I have been looking for a CC for over two months I can't find one anywhere in stock - What the heck is going on with this company -?


----------



## drummin man 627 (Dec 25, 2006)

I think it has more to do with what the retailer wants to tie up his money with than Eagle Imports. I went to two local shops that are listed as dealers for both Firestorm (sgs-firestorm) and Bersa (Eagle Imports). I was looking for the compact 9mm version of either model. I wanted to compare them side-by-side. Niether had either one in stock. They both had multiple .380s, though.
It seems that the .380s are more popular than the compact 9s,.40s, or .45s so that is what they stock.
Both offered to order what I wanted, then tried to steer me to something on the shelf that's more expensive. That's their job, no problem.
Both times, I bought a box of ammo, just to let them see that I had money in my wallet, and wasn't just wasting their time.


----------



## mactex (Jan 23, 2007)

I saw one at the Academy by my house for $349 this afternoon. They are out there!


----------



## PhilR. (Apr 25, 2007)

mactex said:


> I saw one at the Academy by my house for $349 this afternoon. They are out there!
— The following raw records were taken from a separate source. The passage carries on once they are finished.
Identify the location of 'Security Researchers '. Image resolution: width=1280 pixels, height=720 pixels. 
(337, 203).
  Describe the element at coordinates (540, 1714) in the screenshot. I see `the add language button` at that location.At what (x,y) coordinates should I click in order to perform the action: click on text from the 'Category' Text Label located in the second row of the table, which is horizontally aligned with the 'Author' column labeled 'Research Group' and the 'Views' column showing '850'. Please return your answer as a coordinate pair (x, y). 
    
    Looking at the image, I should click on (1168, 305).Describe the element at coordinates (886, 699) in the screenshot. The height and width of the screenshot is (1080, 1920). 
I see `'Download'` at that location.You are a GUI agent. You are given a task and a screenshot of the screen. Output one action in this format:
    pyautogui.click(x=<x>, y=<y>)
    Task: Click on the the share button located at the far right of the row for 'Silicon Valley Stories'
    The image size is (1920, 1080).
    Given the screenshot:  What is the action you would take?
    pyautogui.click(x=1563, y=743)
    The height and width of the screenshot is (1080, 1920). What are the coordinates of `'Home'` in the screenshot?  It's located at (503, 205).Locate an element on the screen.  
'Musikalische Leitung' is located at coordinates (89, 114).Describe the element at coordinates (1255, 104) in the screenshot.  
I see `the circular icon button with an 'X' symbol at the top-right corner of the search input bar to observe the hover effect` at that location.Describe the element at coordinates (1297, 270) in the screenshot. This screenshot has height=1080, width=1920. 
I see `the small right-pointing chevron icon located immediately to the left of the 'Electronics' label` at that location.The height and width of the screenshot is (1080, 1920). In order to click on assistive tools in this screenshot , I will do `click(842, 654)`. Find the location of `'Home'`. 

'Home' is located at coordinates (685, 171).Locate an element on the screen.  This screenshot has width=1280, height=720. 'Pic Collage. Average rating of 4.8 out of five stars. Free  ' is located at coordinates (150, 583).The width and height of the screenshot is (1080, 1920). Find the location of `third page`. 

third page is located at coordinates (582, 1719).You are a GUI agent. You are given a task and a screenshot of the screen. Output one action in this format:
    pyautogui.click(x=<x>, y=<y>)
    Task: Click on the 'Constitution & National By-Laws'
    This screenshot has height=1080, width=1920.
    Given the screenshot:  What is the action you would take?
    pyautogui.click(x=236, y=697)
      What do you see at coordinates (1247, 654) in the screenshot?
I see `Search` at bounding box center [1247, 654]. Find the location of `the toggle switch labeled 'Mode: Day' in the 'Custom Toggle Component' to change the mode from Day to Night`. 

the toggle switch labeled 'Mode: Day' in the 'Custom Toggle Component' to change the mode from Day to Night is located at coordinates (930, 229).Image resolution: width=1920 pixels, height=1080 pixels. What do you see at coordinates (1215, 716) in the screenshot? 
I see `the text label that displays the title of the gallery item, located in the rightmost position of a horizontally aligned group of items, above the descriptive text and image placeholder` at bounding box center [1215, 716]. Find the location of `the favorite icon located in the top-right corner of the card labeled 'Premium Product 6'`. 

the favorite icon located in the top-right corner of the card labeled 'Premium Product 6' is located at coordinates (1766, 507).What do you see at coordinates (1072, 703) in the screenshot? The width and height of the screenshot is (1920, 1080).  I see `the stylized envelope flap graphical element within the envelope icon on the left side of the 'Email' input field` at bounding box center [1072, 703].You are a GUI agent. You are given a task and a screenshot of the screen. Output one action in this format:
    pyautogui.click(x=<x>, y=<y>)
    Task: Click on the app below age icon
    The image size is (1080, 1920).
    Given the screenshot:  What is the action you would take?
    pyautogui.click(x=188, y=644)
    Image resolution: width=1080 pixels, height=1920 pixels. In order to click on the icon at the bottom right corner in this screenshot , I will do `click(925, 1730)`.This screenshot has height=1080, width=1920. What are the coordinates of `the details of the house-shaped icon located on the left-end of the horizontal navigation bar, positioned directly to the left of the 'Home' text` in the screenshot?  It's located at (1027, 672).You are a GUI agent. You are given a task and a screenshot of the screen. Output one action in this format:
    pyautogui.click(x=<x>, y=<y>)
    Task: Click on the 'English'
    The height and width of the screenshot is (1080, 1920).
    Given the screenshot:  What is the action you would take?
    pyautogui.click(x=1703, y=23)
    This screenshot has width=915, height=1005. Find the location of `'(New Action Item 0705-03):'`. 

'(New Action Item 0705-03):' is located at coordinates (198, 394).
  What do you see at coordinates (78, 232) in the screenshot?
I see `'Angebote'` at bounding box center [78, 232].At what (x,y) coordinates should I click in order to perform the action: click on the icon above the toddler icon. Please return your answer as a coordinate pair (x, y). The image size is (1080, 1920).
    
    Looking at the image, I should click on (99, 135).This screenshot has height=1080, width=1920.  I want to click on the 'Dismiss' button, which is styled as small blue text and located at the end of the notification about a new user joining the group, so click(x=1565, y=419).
For a CC? I've not ever seen one over $300, and Academy has pretty good prices where I live.

PhilR.


----------



## drummin man 627 (Dec 25, 2006)

There's a couple listed on Auctionarms. 
Click: http://www.auctionarms.com/search/auctions.aspx?ab=311


----------



## mactex (Jan 23, 2007)

Found another CC at the Powderhorn here in SA for $279. They also had a couple of duotones for $230.


----------



## damitjim65 (Dec 15, 2007)

drummin man, have you used auction arms? I am new to guns and not comfortable with on line sales. thanks jim


----------



## drummin man 627 (Dec 25, 2006)

No. I haven't used any of the on-line auction houses. I too want to handle a weapon before buying it. 
There's a company that sells used guns that I watch regularly. They mostly sell police turn-ins, or estate items. Thay also get new and refurbished Glocks, SIGs and HKs. It's not an auction house, though.
Click: http://www.summitgunbroker.com/


----------